_EXTRAIT DU TEXTE_
Un Alem qui vous saura expliquer, par exemple, à ses disciples aussi bien les enseignements du Prophète (PSL) que la philosophie de Mahatma Ghandi ne peut être un maître intolérant, et ses disciples non plus. Or c’est cette ouverture du savoir des oulémas et des savants qui fit l’âge d’or de l’Islam.
(Voir ici mon article « oulémas...pour quelle République »)
En Islam, le disciple sera ce qu’en fera l’enseignement de son maître. L’Etat ne doit intervenir ni dans la conscience du maître ni dans celle du disciple mais à travers la loi laïque, juste, rigoureuse et impartiale qui organise l’éducation et l’enseignement, qui réprime les manquements aux principes fondamentaux d’une République démocratique et qui redistribue équitablement les revenus par élimination du vecteur principal de l’extrémisme et de l’intolérance : la pauvreté.
Un Etat fort. Une loi juste. Un pays prospère. Voilà le véritable cadre de promotion d’une religion de tolérance et de respect.

_CONSIGNE_
Répondez à ces questions d'après l'extrait.
1. Qu'est-ce qui fit l'âge d'or de l'Islam ?
2. Quel est le vecteur principal de l'extrémisme et de l'intolérance ?
3. Quels trois éléments forment le véritable cadre de promotion d'une religion de tolérance et de respect ?

_Entrées enregistrées_
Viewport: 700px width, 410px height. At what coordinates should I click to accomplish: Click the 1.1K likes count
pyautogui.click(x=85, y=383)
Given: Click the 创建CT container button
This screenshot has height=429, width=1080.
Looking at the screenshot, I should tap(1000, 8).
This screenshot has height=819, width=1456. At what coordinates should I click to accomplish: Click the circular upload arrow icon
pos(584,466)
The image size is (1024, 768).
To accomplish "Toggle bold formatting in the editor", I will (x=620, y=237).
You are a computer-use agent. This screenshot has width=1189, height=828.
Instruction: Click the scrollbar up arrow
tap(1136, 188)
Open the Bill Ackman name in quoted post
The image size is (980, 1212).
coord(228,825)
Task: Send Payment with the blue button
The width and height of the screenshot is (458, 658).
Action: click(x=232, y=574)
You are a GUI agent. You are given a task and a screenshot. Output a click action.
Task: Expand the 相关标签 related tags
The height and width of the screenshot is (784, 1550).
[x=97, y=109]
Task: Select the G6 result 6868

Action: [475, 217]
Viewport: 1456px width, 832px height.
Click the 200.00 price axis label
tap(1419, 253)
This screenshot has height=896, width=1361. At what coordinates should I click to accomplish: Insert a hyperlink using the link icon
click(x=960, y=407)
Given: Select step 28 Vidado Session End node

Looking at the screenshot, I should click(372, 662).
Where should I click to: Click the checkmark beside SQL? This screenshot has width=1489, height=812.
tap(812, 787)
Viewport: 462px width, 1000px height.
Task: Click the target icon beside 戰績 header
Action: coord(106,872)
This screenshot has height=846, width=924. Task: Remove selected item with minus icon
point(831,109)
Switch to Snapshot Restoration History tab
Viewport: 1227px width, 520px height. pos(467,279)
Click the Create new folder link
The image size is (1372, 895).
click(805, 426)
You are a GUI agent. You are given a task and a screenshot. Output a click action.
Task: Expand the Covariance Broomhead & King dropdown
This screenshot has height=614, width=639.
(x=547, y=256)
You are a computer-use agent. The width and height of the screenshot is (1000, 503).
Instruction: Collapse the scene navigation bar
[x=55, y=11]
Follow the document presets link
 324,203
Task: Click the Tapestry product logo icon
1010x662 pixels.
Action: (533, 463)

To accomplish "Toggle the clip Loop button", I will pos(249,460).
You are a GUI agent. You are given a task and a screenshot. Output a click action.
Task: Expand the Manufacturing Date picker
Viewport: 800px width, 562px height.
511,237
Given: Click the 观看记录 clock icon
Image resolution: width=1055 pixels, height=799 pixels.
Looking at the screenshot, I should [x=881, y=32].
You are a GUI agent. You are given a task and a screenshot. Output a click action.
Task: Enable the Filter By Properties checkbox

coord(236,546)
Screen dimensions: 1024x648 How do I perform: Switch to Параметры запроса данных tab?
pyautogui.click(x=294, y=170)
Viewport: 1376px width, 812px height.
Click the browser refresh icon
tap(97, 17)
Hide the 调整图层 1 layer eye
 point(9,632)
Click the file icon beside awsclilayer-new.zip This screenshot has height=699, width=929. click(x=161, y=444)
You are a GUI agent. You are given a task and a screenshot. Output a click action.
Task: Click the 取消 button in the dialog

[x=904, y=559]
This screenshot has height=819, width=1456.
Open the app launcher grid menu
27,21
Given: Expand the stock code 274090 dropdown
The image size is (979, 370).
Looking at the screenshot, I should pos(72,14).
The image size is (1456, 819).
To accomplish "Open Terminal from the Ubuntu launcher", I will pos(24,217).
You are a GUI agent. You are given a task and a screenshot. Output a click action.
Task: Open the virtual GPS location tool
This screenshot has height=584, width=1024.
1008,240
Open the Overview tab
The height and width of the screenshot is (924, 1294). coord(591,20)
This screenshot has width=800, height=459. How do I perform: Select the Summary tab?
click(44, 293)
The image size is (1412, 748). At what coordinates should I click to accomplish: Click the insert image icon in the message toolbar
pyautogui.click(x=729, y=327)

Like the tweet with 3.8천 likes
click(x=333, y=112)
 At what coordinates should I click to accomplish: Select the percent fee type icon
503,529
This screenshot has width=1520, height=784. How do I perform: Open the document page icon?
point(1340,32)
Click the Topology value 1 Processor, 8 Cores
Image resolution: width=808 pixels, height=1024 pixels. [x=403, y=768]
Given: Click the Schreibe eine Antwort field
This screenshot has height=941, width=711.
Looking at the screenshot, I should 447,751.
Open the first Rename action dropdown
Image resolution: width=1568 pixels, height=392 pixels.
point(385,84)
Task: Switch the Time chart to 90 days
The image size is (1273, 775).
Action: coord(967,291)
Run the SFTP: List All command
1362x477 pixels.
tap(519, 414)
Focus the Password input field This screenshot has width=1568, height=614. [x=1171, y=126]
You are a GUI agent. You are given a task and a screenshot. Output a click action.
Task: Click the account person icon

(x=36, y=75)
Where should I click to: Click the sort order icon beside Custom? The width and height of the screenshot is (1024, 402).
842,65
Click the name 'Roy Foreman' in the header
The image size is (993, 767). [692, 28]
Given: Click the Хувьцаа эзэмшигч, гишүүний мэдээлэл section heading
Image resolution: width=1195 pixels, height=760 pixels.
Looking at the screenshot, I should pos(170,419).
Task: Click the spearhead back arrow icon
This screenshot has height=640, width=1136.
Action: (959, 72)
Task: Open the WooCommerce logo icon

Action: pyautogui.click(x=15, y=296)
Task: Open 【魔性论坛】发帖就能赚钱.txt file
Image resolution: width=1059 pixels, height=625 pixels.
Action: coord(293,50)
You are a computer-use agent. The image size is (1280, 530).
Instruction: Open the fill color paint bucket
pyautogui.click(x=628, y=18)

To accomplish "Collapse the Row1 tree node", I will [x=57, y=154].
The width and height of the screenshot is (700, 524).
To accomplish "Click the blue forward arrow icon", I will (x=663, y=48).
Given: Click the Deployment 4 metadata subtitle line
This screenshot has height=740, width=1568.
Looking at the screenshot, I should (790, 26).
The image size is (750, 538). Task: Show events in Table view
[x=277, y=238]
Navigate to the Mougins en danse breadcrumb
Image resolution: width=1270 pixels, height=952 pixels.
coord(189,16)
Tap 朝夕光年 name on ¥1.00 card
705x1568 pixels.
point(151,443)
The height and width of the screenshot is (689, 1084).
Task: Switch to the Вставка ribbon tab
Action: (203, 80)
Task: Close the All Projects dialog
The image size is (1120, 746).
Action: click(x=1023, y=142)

_RÉPONSE_
1. L'ouverture du savoir des oulémas et des savants.
2. La pauvreté.
3. Un État fort, une loi juste et un pays prospère.